[MATERIAL SHOWN start]
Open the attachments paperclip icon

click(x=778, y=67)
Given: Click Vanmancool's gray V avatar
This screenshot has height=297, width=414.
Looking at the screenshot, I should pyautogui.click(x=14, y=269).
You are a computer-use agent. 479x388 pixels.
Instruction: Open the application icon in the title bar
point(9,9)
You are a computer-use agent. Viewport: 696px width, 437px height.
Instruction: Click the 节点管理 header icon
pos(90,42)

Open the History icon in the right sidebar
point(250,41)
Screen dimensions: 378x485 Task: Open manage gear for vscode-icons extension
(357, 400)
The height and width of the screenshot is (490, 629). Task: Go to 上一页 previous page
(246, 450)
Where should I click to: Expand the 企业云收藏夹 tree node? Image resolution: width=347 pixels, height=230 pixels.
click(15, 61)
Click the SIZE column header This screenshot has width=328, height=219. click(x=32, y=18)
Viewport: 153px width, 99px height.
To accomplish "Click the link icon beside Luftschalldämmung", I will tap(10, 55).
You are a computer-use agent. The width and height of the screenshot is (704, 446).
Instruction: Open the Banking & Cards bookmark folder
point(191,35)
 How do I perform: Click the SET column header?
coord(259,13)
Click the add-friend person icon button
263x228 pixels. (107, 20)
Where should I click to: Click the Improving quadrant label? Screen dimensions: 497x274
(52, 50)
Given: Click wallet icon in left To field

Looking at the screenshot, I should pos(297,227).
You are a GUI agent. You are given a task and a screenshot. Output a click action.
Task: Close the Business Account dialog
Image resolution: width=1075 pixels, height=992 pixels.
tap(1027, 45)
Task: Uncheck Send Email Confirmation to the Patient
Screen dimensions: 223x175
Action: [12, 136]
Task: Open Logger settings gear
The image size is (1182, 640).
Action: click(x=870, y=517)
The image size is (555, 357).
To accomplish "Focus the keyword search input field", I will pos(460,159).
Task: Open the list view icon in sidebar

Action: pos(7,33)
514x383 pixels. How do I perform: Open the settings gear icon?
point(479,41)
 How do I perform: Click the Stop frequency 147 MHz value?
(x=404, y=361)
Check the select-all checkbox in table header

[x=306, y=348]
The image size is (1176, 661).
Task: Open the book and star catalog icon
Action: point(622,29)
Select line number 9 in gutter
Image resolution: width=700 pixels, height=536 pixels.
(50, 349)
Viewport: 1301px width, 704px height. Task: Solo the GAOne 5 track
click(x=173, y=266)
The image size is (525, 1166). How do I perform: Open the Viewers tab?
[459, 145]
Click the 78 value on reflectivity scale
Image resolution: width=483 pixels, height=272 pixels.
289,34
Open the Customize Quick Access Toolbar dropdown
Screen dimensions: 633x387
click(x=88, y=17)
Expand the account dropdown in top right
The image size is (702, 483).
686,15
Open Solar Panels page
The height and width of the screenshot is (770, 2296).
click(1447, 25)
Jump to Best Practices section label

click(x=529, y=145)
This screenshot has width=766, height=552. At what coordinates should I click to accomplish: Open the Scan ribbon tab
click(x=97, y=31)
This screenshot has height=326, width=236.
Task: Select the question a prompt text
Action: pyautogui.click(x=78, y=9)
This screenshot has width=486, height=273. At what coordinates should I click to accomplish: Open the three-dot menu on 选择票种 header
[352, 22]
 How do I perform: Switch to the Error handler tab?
[MATERIAL SHOWN end]
> **SHORT EXERCISE**: Lay out every line of the records above as a numbered list, leaving out the blank lines.

> **FULL RESPONSE**:
1. Open the attachments paperclip icon
2. click(x=778, y=67)
3. Given: Click Vanmancool's gray V avatar
4. This screenshot has height=297, width=414.
5. Looking at the screenshot, I should pyautogui.click(x=14, y=269).
6. You are a computer-use agent. 479x388 pixels.
7. Instruction: Open the application icon in the title bar
8. point(9,9)
9. You are a computer-use agent. Viewport: 696px width, 437px height.
10. Instruction: Click the 节点管理 header icon
11. pos(90,42)
12. Open the History icon in the right sidebar
13. point(250,41)
14. Screen dimensions: 378x485 Task: Open manage gear for vscode-icons extension
15. (357, 400)
16. The height and width of the screenshot is (490, 629). Task: Go to 上一页 previous page
17. (246, 450)
18. Where should I click to: Expand the 企业云收藏夹 tree node? Image resolution: width=347 pixels, height=230 pixels.
19. click(15, 61)
20. Click the SIZE column header This screenshot has width=328, height=219. click(x=32, y=18)
21. Viewport: 153px width, 99px height.
22. To accomplish "Click the link icon beside Luftschalldämmung", I will tap(10, 55).
23. You are a computer-use agent. The width and height of the screenshot is (704, 446).
24. Instruction: Open the Banking & Cards bookmark folder
25. point(191,35)
26.  How do I perform: Click the SET column header?
27. coord(259,13)
28. Click the add-friend person icon button
29. 263x228 pixels. (107, 20)
30. Where should I click to: Click the Improving quadrant label? Screen dimensions: 497x274
31. (52, 50)
32. Given: Click wallet icon in left To field
33. Looking at the screenshot, I should pos(297,227).
34. You are a GUI agent. You are given a task and a screenshot. Output a click action.
35. Task: Close the Business Account dialog
36. Image resolution: width=1075 pixels, height=992 pixels.
37. tap(1027, 45)
38. Task: Uncheck Send Email Confirmation to the Patient
39. Screen dimensions: 223x175
40. Action: [12, 136]
41. Task: Open Logger settings gear
42. The image size is (1182, 640).
43. Action: click(x=870, y=517)
44. The image size is (555, 357).
45. To accomplish "Focus the keyword search input field", I will pos(460,159).
46. Task: Open the list view icon in sidebar
47. Action: pos(7,33)
48. 514x383 pixels. How do I perform: Open the settings gear icon?
49. point(479,41)
50.  How do I perform: Click the Stop frequency 147 MHz value?
51. (x=404, y=361)
52. Check the select-all checkbox in table header
53. [x=306, y=348]
54. The image size is (1176, 661).
55. Task: Open the book and star catalog icon
56. Action: point(622,29)
57. Select line number 9 in gutter
58. Image resolution: width=700 pixels, height=536 pixels.
59. (50, 349)
60. Viewport: 1301px width, 704px height. Task: Solo the GAOne 5 track
61. click(x=173, y=266)
62. The image size is (525, 1166). How do I perform: Open the Viewers tab?
63. [459, 145]
64. Click the 78 value on reflectivity scale
65. Image resolution: width=483 pixels, height=272 pixels.
66. 289,34
67. Open the Customize Quick Access Toolbar dropdown
68. Screen dimensions: 633x387
69. click(x=88, y=17)
70. Expand the account dropdown in top right
71. The image size is (702, 483).
72. 686,15
73. Open Solar Panels page
74. The height and width of the screenshot is (770, 2296).
75. click(1447, 25)
76. Jump to Best Practices section label
77. click(x=529, y=145)
78. This screenshot has width=766, height=552. At what coordinates should I click to accomplish: Open the Scan ribbon tab
79. click(x=97, y=31)
80. This screenshot has height=326, width=236.
81. Task: Select the question a prompt text
82. Action: pyautogui.click(x=78, y=9)
83. This screenshot has width=486, height=273. At what coordinates should I click to accomplish: Open the three-dot menu on 选择票种 header
84. [352, 22]
85.  How do I perform: Switch to the Error handler tab?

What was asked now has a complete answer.